§ **ПЕРЕЧЕНЬ ЗАПИСЕЙ**:
++++++++++

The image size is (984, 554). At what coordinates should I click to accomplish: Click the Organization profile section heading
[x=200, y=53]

++++++++++

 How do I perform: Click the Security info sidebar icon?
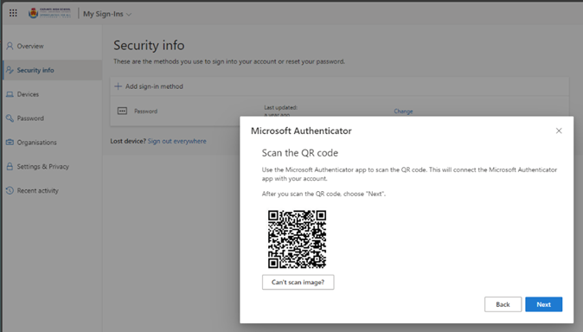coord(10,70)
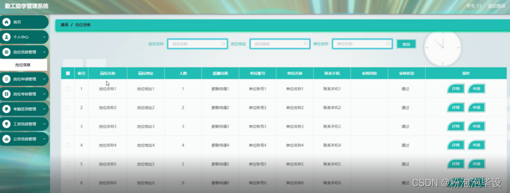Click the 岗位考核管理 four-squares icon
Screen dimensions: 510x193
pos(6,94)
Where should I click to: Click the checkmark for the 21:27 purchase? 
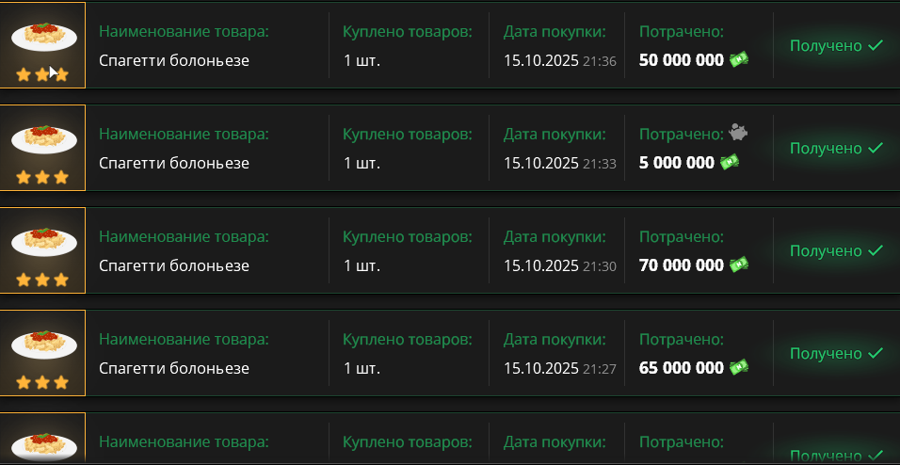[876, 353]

++++++++++

§ **ЦЕЛЬ ЗАДАНИЯ**: Представьте строки записей от строки с "The image size" до строки с "[x=200, y=53]" включительно в виде таблицы Markdown со столбцами «№» (номер строки) и «Строка» (сама строка). Пустые строки не включайте.

§ **ОТВЕТ**:
| № | Строка |
|---|---|
| 1 | The image size is (984, 554). At what coordinates should I click to accomplish: Click the Organization profile section heading |
| 2 | [x=200, y=53] |